• _Required work_:
State the number of lines in these records that include the word "beside", and add nothing to it.

• _Material shown_:

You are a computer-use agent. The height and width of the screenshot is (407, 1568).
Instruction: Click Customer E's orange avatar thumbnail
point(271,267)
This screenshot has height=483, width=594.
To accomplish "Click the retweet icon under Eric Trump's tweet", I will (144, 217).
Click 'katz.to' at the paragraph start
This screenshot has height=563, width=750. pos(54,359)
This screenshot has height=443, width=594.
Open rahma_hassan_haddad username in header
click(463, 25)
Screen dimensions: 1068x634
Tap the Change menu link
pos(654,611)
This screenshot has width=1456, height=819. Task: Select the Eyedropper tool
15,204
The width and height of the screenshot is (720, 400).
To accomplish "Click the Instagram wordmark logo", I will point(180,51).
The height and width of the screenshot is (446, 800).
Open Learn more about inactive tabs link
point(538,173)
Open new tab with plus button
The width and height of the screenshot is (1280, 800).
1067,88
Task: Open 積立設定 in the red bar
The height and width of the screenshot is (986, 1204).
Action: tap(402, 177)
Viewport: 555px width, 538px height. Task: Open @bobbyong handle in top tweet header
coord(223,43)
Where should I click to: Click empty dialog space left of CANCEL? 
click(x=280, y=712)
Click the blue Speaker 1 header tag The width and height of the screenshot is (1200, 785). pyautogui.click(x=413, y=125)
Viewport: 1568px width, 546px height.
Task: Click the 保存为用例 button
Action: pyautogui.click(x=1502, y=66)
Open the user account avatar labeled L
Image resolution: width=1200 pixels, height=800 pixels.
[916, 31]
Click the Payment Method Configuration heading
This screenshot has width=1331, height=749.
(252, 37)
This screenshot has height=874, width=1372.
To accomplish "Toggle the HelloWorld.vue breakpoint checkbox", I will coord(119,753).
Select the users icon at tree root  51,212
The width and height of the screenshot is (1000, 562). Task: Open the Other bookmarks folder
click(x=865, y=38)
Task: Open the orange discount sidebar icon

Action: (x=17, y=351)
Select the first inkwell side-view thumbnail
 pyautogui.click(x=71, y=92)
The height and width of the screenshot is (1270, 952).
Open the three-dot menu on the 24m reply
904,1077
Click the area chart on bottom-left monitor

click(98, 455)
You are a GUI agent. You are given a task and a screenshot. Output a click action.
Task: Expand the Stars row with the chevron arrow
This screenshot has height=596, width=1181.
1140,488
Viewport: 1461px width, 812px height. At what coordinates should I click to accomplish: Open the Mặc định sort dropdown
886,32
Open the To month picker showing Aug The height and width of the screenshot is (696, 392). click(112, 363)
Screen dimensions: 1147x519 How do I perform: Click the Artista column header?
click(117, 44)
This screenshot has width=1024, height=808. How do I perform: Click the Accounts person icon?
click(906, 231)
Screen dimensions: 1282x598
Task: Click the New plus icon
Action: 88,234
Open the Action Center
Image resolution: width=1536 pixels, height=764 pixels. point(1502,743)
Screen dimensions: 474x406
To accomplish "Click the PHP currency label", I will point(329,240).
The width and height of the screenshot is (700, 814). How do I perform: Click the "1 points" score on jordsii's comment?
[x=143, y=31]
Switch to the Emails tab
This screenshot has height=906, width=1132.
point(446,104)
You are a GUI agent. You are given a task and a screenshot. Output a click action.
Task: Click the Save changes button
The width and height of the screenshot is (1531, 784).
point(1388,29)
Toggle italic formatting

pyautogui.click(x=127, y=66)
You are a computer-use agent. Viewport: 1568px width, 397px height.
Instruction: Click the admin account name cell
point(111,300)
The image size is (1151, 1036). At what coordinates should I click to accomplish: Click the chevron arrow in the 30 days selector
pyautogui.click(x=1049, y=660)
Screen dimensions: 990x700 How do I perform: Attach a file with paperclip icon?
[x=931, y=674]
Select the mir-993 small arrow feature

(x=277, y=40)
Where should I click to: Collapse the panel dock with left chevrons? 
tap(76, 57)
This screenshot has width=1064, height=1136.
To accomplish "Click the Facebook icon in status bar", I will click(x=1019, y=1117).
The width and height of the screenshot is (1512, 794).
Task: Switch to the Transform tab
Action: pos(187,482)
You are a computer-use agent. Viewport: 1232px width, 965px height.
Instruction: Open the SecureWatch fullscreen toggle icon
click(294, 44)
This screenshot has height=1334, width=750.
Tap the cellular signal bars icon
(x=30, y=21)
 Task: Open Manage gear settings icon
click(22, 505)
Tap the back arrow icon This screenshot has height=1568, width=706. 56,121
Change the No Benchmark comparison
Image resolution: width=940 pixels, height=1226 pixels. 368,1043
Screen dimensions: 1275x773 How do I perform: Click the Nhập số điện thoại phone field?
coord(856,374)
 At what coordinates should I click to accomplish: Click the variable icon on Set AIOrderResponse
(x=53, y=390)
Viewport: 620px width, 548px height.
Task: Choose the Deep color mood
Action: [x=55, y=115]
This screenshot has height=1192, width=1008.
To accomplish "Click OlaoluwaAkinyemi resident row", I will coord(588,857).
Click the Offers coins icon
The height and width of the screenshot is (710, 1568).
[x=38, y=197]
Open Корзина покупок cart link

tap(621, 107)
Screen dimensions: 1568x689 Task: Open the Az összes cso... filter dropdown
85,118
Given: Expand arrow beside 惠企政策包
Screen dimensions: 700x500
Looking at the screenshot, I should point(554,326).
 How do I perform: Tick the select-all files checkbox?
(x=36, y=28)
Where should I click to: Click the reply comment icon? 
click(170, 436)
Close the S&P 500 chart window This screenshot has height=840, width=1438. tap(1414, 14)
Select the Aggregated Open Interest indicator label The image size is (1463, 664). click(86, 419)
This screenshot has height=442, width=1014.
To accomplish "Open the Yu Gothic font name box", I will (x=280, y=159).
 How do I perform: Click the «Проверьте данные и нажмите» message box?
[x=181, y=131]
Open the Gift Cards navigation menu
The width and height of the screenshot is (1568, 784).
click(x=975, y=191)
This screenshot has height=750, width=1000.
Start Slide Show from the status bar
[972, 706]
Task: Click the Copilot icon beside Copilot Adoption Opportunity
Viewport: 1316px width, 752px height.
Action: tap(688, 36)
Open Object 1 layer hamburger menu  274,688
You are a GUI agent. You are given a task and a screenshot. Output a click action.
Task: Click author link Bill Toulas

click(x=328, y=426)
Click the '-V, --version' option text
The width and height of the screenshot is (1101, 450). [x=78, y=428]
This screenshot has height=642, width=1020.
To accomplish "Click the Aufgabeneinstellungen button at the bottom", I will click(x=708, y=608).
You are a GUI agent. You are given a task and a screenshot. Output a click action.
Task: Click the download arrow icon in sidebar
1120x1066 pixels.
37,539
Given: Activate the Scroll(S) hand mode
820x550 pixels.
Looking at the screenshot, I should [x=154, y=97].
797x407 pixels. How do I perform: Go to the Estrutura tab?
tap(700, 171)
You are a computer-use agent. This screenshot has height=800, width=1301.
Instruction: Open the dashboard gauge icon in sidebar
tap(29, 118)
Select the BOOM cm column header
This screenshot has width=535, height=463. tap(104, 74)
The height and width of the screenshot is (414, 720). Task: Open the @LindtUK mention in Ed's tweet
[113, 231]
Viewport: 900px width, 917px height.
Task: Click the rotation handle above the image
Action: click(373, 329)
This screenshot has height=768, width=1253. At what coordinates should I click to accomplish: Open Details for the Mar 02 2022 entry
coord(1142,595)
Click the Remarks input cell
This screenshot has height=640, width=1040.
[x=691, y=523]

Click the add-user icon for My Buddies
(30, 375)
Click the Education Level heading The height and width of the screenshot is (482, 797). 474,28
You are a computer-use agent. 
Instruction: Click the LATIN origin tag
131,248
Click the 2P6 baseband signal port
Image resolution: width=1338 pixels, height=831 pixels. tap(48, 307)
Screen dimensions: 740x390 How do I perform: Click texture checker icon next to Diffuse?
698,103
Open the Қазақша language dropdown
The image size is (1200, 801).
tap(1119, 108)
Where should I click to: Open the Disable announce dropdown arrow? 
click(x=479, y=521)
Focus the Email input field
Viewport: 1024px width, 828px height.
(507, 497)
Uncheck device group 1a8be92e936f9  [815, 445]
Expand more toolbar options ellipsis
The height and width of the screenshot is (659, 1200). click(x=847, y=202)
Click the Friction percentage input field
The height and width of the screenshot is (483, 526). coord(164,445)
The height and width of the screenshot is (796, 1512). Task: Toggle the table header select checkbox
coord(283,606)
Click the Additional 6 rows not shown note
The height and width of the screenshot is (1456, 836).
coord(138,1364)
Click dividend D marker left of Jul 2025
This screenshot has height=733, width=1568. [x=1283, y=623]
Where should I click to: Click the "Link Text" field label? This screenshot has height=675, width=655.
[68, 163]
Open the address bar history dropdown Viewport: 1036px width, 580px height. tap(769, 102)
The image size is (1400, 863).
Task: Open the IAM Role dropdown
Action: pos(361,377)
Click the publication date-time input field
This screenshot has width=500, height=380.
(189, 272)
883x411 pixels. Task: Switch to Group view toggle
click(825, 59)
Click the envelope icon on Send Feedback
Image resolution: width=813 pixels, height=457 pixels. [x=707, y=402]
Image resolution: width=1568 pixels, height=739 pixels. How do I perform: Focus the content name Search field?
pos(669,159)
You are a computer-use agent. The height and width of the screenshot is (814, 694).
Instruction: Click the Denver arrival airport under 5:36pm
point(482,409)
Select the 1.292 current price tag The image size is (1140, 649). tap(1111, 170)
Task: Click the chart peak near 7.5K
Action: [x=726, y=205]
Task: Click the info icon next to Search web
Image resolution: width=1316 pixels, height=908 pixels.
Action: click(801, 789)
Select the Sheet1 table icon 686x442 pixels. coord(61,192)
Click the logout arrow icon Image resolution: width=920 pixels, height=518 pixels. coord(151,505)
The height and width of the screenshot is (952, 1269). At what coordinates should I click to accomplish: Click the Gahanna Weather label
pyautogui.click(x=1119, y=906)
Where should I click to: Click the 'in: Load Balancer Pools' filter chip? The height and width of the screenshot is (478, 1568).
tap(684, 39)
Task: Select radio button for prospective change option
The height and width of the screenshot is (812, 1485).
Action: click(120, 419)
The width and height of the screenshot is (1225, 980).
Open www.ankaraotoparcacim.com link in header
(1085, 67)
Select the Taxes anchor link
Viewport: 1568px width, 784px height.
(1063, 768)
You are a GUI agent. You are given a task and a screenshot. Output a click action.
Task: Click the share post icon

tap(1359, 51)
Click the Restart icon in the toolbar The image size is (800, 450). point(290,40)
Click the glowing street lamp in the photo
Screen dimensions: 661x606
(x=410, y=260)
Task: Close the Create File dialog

• _Written response_:
2